The exercise -
Report each line in the material below that contains the word "agent", copying every such line in full.

Dataset extract -
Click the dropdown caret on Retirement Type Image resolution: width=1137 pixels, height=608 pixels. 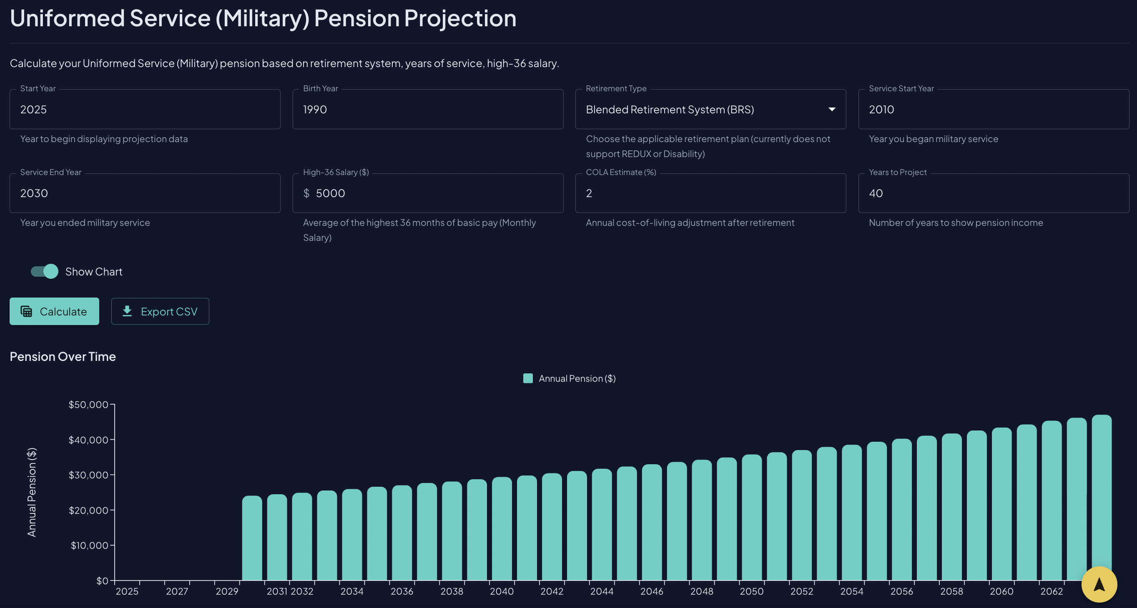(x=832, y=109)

--

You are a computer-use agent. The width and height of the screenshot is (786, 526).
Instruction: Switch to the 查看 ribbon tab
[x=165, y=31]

---

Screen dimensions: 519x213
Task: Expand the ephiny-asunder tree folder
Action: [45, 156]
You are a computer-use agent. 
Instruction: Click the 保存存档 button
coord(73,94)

Solution to this exercise -
You are a computer-use agent. The width and height of the screenshot is (786, 526).
You are a computer-use agent. 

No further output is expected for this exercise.